His first and second periods focussed solely on the subject, that being the actor. In his later works more attention was given to the surroundings. As we see in this fourth period example, the background is incredibly detailed from the bamboo blinds to the tatami matts which cover the floors. Here we can see details of textiles which adorn the walls and now having full length figures we see the detail in the full costume worn by the actor. The lower half beautifully decorated with butterfly patterns and the colours harmonised from lighter pinks to reds.
So who was Sharaku? The answer is, we really don't know. Many biographers have researched over protracted periods to try and uncover the truth of his identity but record-keeping for non-royal or high born individuals in Japan was essentially non-existent during this period. The main mystery though, is why was his output so large and yet over such a short tenure? Was he an older artist who only found fame in the last year of his life, was he another artist who wanted to challenge himself by publishing under a pseudonym? Was Sharaku an actor who went back to his career after a flurry in the art world? Was it a woman who was forced to stop working by a husband or family? As frustrating as it is we really can't answer any of these questions, but what we can do is be thankful that we have this tremendously important body of work, representational of a period long gone, and we can see the faces of Actors, sumo wrestlers, and courtesans whom we would never have known if it weren't for Sharaku.
In Japan, the tradition of fireworks is as strong as it has ever been. They regularly hold festivals in their towns and cities, and every festival traditionally climaxes with a firework show.
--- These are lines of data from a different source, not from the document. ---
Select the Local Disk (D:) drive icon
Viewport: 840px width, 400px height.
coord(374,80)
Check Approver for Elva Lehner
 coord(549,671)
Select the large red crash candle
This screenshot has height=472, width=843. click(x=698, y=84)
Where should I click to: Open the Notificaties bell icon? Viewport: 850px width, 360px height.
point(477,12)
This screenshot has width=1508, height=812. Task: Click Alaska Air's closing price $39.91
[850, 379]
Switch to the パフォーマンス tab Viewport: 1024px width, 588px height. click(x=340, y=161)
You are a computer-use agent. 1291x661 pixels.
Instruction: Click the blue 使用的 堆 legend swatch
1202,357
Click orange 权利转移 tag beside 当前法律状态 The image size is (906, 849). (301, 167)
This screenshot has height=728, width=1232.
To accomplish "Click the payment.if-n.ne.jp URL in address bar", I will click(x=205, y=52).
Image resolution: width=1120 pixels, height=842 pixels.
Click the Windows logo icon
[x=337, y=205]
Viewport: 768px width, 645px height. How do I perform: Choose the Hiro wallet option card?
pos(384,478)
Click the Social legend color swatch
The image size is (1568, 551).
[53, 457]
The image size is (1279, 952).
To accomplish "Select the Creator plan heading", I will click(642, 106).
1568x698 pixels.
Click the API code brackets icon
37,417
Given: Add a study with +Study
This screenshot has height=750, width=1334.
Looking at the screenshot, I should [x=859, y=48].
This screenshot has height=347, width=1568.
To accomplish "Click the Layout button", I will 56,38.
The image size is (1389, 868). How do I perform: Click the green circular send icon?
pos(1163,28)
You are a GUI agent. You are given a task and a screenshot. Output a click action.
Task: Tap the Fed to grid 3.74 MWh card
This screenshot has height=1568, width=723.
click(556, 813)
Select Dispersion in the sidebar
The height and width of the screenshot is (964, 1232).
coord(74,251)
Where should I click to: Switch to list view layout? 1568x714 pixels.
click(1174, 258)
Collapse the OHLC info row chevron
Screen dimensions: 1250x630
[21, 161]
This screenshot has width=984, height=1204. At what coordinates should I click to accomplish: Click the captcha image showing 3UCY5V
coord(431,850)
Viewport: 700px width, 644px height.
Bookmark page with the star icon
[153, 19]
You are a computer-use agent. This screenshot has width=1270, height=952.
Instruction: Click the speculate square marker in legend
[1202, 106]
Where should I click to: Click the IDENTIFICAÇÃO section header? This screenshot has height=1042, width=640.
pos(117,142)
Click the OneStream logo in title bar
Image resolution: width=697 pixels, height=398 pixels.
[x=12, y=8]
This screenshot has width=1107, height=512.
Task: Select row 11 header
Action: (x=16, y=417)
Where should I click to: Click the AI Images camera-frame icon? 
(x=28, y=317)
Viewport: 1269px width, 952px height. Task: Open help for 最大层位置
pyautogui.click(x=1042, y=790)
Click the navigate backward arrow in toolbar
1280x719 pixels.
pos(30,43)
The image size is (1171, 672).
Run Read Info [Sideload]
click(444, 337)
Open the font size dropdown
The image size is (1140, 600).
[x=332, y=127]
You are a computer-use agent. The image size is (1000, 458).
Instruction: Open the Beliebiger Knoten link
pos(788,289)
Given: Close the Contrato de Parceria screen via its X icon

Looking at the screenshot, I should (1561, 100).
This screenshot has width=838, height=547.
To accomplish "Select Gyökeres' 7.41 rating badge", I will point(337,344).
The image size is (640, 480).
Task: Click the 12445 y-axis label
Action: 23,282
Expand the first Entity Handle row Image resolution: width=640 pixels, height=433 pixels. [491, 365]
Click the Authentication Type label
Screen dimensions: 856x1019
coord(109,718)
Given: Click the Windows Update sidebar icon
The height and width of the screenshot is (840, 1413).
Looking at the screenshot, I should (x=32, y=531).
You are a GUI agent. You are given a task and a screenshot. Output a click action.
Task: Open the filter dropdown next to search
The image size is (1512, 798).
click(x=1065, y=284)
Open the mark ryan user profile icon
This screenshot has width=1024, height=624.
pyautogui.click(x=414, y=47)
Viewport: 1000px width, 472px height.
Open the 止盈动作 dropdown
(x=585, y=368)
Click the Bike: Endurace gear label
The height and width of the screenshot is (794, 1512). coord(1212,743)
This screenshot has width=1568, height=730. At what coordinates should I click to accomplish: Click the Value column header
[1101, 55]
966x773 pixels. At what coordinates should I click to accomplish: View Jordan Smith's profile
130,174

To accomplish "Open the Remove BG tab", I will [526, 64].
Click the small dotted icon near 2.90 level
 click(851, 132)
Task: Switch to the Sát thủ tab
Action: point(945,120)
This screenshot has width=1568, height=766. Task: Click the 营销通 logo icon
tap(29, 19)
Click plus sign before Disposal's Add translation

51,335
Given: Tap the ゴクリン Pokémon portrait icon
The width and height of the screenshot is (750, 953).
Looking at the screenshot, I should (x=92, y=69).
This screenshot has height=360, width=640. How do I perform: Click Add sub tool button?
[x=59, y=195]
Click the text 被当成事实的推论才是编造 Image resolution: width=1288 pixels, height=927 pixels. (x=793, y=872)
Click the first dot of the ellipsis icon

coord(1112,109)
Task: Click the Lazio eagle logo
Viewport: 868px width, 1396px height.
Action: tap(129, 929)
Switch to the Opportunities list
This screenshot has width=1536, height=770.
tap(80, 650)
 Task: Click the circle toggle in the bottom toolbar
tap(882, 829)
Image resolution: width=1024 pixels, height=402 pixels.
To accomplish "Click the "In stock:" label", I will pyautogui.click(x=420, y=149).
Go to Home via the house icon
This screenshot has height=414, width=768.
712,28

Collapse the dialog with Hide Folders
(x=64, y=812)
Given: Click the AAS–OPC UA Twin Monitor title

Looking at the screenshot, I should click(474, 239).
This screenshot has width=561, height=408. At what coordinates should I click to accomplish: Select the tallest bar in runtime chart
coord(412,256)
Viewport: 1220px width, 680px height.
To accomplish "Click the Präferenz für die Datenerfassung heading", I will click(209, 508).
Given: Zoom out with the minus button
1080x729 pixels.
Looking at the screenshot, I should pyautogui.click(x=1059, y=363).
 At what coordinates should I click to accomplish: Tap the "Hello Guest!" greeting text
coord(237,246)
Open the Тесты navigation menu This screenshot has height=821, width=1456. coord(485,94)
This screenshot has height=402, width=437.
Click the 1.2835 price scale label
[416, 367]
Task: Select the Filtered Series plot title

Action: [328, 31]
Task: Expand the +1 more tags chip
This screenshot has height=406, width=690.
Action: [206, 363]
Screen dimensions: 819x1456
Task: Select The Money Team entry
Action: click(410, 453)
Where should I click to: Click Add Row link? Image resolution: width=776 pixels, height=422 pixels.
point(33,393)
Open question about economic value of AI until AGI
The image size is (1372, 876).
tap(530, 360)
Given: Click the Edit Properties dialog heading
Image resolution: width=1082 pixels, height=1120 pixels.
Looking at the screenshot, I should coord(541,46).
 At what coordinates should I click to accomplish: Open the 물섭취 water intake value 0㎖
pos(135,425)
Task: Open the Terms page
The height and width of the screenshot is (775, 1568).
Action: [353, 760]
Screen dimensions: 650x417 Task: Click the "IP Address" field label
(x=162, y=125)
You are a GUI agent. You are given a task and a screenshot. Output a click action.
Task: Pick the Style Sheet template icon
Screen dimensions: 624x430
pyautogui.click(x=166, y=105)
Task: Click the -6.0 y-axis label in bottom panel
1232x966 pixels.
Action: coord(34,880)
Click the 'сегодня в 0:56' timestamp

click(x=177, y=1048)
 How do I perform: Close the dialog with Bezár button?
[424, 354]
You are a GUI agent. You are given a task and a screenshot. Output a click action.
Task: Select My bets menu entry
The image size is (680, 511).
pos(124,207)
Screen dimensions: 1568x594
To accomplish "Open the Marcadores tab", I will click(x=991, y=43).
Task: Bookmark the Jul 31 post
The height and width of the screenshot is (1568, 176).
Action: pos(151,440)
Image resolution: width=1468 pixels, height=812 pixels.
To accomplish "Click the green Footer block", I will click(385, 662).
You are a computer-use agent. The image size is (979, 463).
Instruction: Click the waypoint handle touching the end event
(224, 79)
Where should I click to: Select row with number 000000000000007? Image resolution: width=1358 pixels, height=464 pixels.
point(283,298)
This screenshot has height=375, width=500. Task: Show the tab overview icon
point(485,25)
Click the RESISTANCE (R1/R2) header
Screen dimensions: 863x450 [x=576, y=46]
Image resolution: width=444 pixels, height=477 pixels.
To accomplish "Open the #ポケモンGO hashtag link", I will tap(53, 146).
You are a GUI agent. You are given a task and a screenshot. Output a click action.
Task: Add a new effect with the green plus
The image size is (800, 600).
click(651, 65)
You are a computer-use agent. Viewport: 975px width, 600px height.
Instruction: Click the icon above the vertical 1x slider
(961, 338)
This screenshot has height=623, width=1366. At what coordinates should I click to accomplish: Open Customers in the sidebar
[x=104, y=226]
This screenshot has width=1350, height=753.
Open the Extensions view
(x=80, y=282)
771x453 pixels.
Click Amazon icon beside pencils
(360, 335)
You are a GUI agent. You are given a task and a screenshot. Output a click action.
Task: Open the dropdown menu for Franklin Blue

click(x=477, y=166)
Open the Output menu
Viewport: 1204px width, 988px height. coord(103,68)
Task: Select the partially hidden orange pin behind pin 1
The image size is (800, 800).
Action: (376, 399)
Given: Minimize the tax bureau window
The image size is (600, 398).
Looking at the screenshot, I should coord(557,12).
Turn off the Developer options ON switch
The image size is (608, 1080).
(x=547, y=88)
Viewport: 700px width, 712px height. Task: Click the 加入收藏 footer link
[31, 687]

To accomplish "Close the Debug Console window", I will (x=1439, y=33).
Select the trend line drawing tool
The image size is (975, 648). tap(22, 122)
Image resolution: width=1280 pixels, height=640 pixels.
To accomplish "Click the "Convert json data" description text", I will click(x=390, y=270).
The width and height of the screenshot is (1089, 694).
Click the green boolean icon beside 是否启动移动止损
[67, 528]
The kanji characters that make up the Japanese word Firework say Hanabi, Hana means flower and bi (or hi) means fire. So from this, we get a fantastic image of fire-flowers. Much like a firework and much like the tumultuous tectonic shifts that caused, earthquakes, Tsunami and volcanic eruptions during the 18th century in Japan, Sharaku burst into life with his art and then disappeared into the night sky only to be a memory. There is a poetry to that, and while it would be nice to know what happened and why the work stopped, I feel it's a beautiful juxtaposition of worlds from a period when information was scarce and shielded, to today when everything is known and laid bare for all to see.